A contrario, FDF et PTB-GO se montrent critiques. L'un s'inquiète des accords de coopération qui devront se multiplier sur Bruxelles en particulier pour garantir une certaine cohérence au citoyen. L’autre attire l'attention sur un système de coopération concurrentiel qu'il voit poindre à l'horizon. Surtout si le transfert de moyens se révélait être un transfert d'austérité.

Pour l’heure, il s'agit de s'atteler à un boulot énorme, indiquent les Verts, en accompagnant les démarches de transferts, par une transmission des savoirs et des outils de gestion…

L'accès à la santé

Lorsqu'on aborde la problématique de l'accessibilité des soins, une série de mesures sont envisagées par les différents groupes politiques. Lors des débats, ils en affichent quelques-unes. Elles relèvent, pour partie, du coût des soins.

Le coût…

Ainsi, à côté du maintien de la norme de croissance du budget des soins de santé à 3%, le PS entend supprimer les suppléments d'honoraires en chambre à un lit (comme c'est le cas aujourd'hui dans les chambres communes et à deux lits). Le CDH envisage l'intégration d'une couverture de tous les frais d'hospitalisation en chambre à deux lits, dans l'assurance soins de santé obligatoire.

Pour les formations politiques, il est aussi question du prix des médicaments. Le MR plaide pour un accès aux innovations médicamenteuses et une réorientation des budgets vers les patients qui “souffrent le plus”. Il estime que le prix des génériques reste trop élevé, alors que les frais de recherches ont été amortis. Ecolo propose de réduire les prix des médicaments, en renforçant la régulation. Aux yeux des Verts, il importe d'étendre le mécanisme type “kiwi”, cette mesure de régulation par appel d’offre publique. Un modèle défendu par le PTB-GO, qui envisage son application à l'échelle du pays pour le matériel médical des hôpitaux également.

et d'autres déterminants

Au-delà du coût des soins à proprement parler, le CDH rappelle que l'état de santé de la population est minimalement lié aux soins de santé en tant que tels. 85% de l'état de santé s'expliquent par d'autres facteurs. Que le logement, l'emploi, l'éducation participent des déterminants de la santé semble faire l'unanimité. Questionné alors sur la notion de territoire en santé, le CDH insiste sur l'implication des personnes, comme facteur de bien-être et sur le rôle de corps intermédiaire que joue l'associatif. Le FDF marque son assentiment pour le décloisonnement des matières, au départ des besoins locaux. Ecolo et PS suggèrent de poursuivre la réflexion sur les bassins de soins, à l'image des bassins scolaires.
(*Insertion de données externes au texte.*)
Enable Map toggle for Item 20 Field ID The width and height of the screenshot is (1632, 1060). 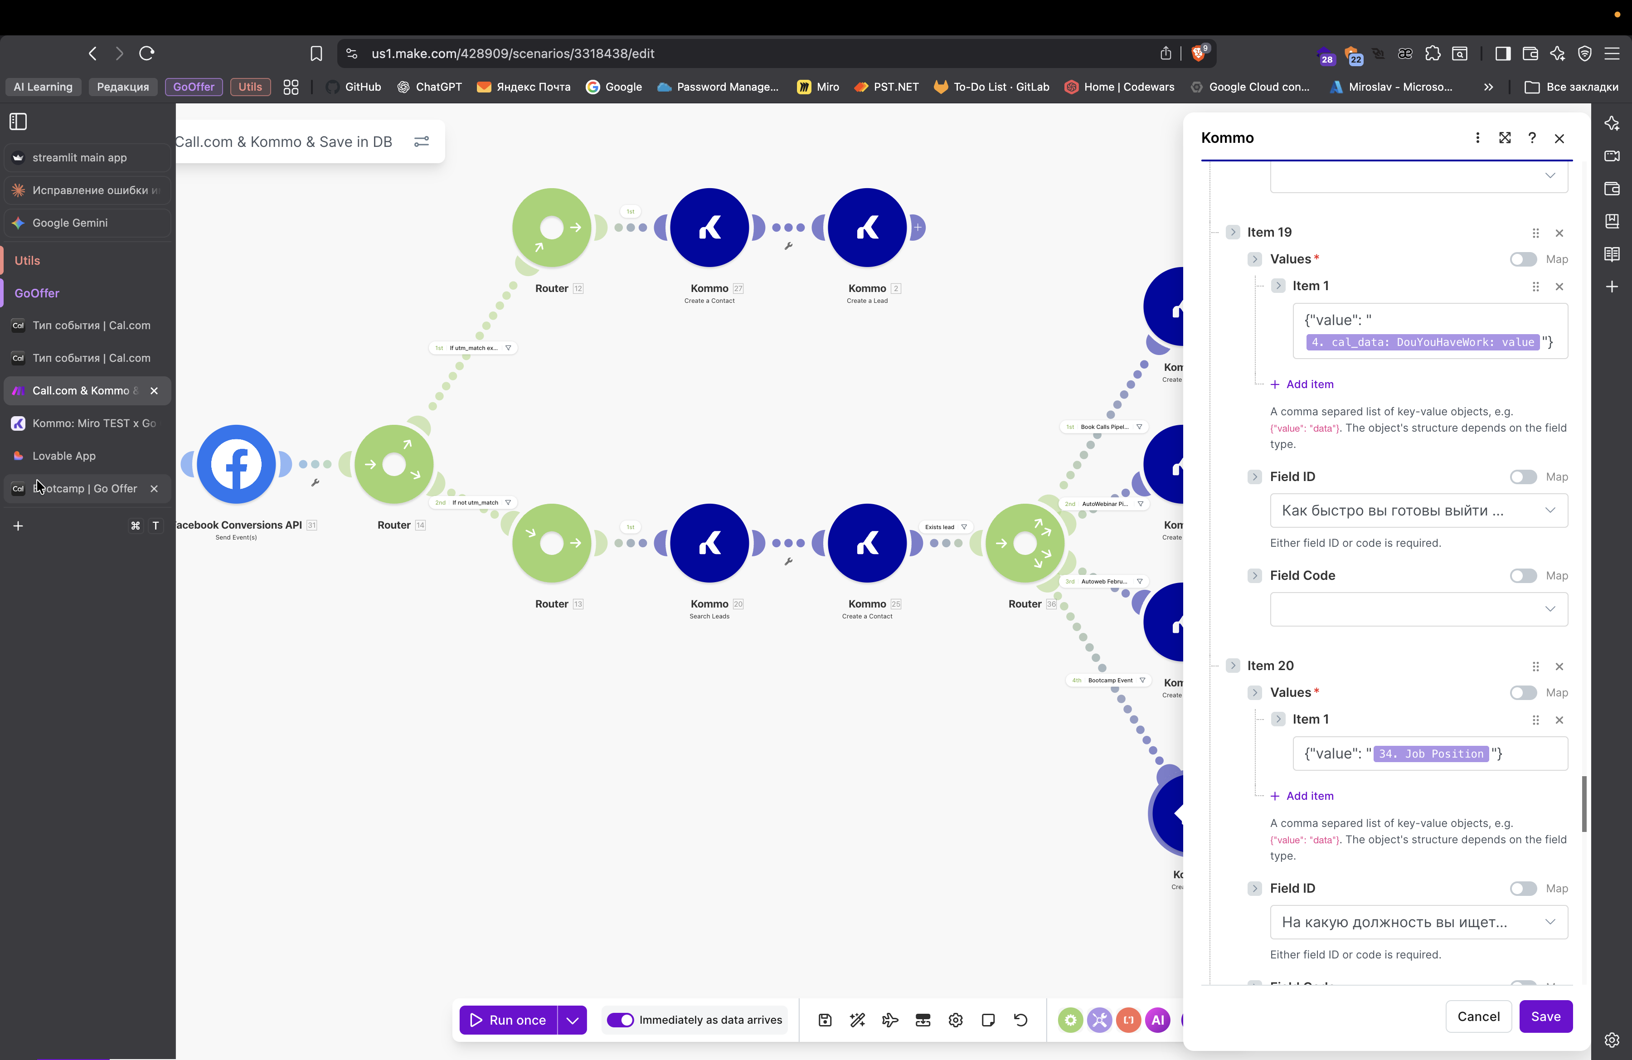click(x=1523, y=889)
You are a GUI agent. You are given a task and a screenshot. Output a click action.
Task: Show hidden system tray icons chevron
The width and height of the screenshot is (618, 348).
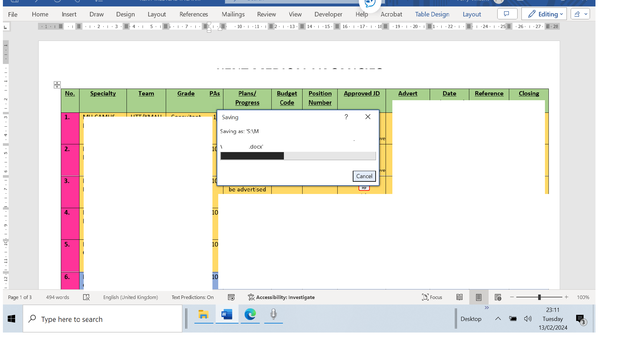point(498,319)
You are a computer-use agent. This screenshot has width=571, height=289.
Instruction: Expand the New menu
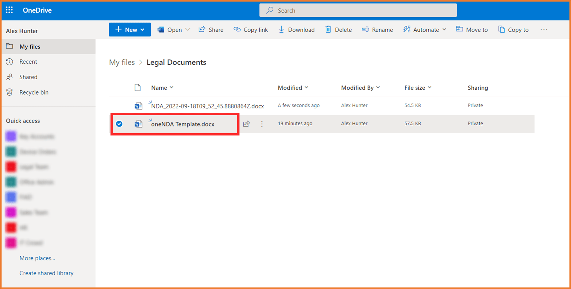(x=129, y=29)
Pour Ecolo, il s'agit de privilégier une "boucle courte" qui économise l'énergie et valorise les ressources locales.

Au fil des débats, les limites de l'approche par territoire pointent à l'horizon. Il faut éviter qu'une communauté soit mieux soignée qu’une autre, indique le MR; il faut assurer la continuité des prestations lorsqu'on quitte son territoire et mener une politique de mixité sociale pour prévenir un système de santé dual, relève le PS ; il ne faut pas se “racrapoter” sur une région ou une communauté mais réfléchir à l'échelle d'une société, interpelle le PTB-GO. Ecolo constate une tendance à la “rustino-thérapie”, où le médical tente de donner des solutions à d'autres problèmes (sociaux, de stress, environnementaux…). Pour ce parti, il faut rompre avec la “surmédicalisation”, en travaillant sur d'autres réformes sociales notamment. Le CDH, quant à lui, évoque une approche intégrative où toute décision politique serait analysée en fonction de son impact sur la santé et le bien-être de l'individu.